The following note on Late Journals, written by Giramondo publisher Ivor Indyk, draws on a conversation between Indyk and Antigone Kefala that took place in January 2022.

The journal is an attractive and capacious literary form. As the term suggests, it is committed to recording the details of daily life, and Kefala’s Journals in particular display an extraordinary range in presenting her responses to the passing years, her deep sympathies with the lives of her friends, her intellectual interests in music, art, literature and film, and her keen awareness of the vitality and wonder of the natural world. 

Kefala had been writing down her impressions from the period when her family was first displaced from Romania to Greece after WWII, but the physical journals which provide the raw materials for her published Journals date from the early 1970s (her first poetry collection, The Alien, was published in 1973, her first work of fiction, The First Journey, in 1975). In her words, ‘I always felt I was in a relative position [as a writer of migrant background in Australia] – writing became a way of making yourself more real, because you had to put it down, and you had to analyse it, and you had to bring the entire environment into it so that you could make some sort of assessment. We have gone through so many cultures, the Romanian, the Greek, the New Zealand, the Australian, the different languages, the different attitudes, landscapes, histories – you constantly had to adjust to all this, you had to find some sort of methodology that would allow you to deal with it in a much more natural way than making it into a major issue.’

The journal is different in this respect from a diary.  ‘I think to a certain extent the diary would be something that goes directly onto paper without much stylistic consideration, while a journal you have to look at stylistically, especially if you are going to publish it, you have to see how it works for other people, while a diary is mostly for you.
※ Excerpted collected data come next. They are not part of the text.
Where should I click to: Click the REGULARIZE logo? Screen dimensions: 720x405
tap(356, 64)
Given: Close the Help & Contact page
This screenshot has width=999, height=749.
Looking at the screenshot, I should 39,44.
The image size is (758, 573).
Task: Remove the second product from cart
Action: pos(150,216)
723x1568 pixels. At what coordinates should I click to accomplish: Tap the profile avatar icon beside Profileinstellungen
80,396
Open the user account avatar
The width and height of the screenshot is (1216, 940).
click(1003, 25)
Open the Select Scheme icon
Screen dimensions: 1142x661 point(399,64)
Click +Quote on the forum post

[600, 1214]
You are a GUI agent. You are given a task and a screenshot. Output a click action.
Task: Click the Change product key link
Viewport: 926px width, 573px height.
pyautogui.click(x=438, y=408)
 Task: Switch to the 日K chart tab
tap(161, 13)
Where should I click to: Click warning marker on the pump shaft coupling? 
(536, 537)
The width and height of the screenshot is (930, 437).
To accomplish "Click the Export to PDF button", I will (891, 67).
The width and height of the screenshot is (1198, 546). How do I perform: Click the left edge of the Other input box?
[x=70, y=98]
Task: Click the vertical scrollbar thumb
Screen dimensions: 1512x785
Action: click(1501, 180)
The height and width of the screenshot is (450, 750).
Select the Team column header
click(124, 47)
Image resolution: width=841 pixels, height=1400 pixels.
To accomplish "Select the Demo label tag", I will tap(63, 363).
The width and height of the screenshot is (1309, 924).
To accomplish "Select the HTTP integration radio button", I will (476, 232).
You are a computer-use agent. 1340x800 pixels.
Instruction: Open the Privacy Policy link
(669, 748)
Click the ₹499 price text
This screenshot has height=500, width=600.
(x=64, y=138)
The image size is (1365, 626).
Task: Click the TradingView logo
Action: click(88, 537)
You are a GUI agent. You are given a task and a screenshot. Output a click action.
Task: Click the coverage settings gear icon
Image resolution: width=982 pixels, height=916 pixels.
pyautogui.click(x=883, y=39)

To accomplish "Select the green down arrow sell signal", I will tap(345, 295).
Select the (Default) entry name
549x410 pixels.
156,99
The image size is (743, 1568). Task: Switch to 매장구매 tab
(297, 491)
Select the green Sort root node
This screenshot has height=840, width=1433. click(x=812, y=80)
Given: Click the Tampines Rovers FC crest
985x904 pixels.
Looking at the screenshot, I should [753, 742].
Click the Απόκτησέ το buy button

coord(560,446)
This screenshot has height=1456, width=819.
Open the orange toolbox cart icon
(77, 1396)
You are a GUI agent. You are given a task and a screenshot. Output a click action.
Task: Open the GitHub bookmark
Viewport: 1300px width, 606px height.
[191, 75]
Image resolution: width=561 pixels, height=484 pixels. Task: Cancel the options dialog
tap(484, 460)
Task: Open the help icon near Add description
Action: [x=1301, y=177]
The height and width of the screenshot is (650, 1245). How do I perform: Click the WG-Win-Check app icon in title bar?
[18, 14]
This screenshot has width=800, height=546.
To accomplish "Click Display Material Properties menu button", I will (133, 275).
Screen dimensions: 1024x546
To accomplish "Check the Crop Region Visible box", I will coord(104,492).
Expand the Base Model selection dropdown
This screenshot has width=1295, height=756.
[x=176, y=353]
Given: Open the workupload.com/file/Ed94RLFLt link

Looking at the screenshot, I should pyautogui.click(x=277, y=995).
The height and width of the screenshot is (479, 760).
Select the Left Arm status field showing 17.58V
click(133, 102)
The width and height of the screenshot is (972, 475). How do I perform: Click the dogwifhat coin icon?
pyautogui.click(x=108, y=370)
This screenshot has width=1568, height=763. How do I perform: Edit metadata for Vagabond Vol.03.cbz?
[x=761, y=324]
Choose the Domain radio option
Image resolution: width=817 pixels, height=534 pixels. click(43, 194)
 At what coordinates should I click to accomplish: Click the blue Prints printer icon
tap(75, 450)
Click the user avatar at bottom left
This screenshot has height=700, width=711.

When I write in the journal, I write it as a piece of writing, constantly thinking of the form, but not to the extent that you would with a piece of fiction or a poem you were writing, something much more loose. The consciousness of it as writing is always there, and then afterwards there is the process of selecting and arranging the pieces in relation to each other, so that readers will understand what direction I am moving in, the remarks I am making.’ There is no specific time for recording the observations, ‘it could be a week or a month later, depending on what triggers it. I don’t write everything down, I write only things which I feel have some inner importance, because life is made of one hundred thousand things that you never write about.’ 

The published Journals are therefore carefully composed. Though each is structured according to a calendar year and divided into months, the impressions themselves may be drawn from different years – their ordering in the book is designed to create resonances and connections, and to enhance the expression of emotion.